Según ciertas leyendas, algunos guerreros eran invadidos por el espíritu de Odín y luchaban con una ferocidad tremenda, y por esto eran gratos a los ojos de Odín.

La sabiduría de Odín
Una vez creado el mundo, Odín hizo una visita a Mimir, el guardián del pozo de la sabiduría. Odín se acerco a Mimir y le pidió un trago de esa agua, ya que para ser el rey de los dioses necesitaba la sabiduría que proporcionaba el agua del pozo.

Mimir accedió, pero a cambio Odín tuvo que arrancarse un ojo y tirarlo al pozo, donde se convirtió en un objeto pálido y a la vez brillante, así pues, el ojo del pozo simbolizó la Luna y el que le quedaba en el Sol.

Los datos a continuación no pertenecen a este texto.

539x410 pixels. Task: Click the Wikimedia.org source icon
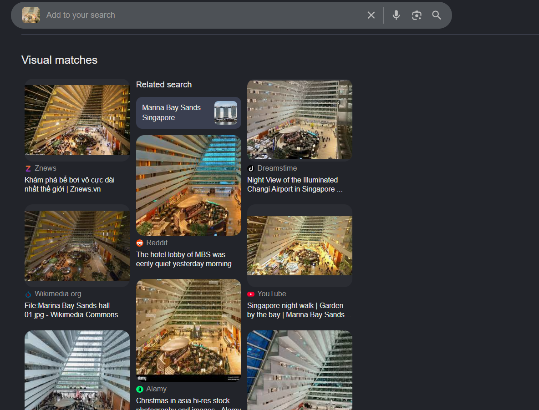[28, 294]
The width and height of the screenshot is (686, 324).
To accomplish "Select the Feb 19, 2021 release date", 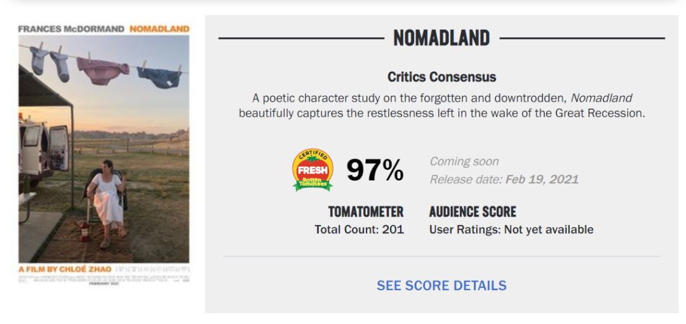I will point(542,179).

Al regresar le arranco una rama a Yggdrasil y se hizo su lanza, Gungnir. Y al cabo del tiempo supo el precio que había de pagar por poseer la sabiduría, ya que podía ver con total claridad el Ragnarok y su desenlace final, con esto su rostro siempre alegre cambio a una cara que destellaba tristeza. Esta era la razón de que Odín solo bebía aguamiel y no comía nunca, debido a se necesidad de un gran consuelo, su dieta estricta de bebidas alcohólicas.

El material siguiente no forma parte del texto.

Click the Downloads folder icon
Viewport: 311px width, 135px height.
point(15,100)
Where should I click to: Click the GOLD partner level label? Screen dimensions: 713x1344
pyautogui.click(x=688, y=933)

El Valhala y los Einheriar
Odín tenia tres palacios principalmente: el Gladsheim, la sala de reuniones; el Valaskialf, donde estaba el Hlidskialf; y el Valhala, palacio donde iban los elegidos que habían muerto en combate. Morir en combate era la muerte más noble que un nórdico podía esperar, la muerte de viejo era una deshonra. Cuando había una batalla en el Midgard, Odín enviaba a las Valquirias, que hacían una selección entre los más valerosos guerreros, estos eran los Einheriar.

En el Valhala, los Einheriar comían carne de un jabalí, Saehrimnir, que era sacrificado todos los días y después se regeneraba milagrosamente; y se bebía aguamiel.

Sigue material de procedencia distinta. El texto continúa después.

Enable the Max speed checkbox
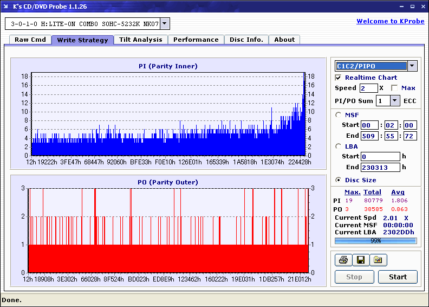The width and height of the screenshot is (429, 307). click(394, 88)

Una vez estaban saciados, luchaban en el patio destrozándose los unos a los otros hasta que el cuerno sonaba de nuevo. Las heridas sanaban inmediatamente y los combatientes, como buenos amigos volvían de nuevo a otro banquete.

Las Runas
Cierto día Odín se colgó del Yggdrasil durante nueve días con sus noches observando la sabiduría del Niflheim. Una vez realizada esta tarea, su cuerpo murió. Debido a su gran fuerte de voluntad renació, llevando en su mente los conocimientos a los que solo los muertos tienen acceso. A partir de ellas modelo las runas, que al principio fueron utilizadas como objetos mágicos, después como símbolos decorativos y finalmente se convirtieron en los caracteres de los primeros alfabetos nórdicos.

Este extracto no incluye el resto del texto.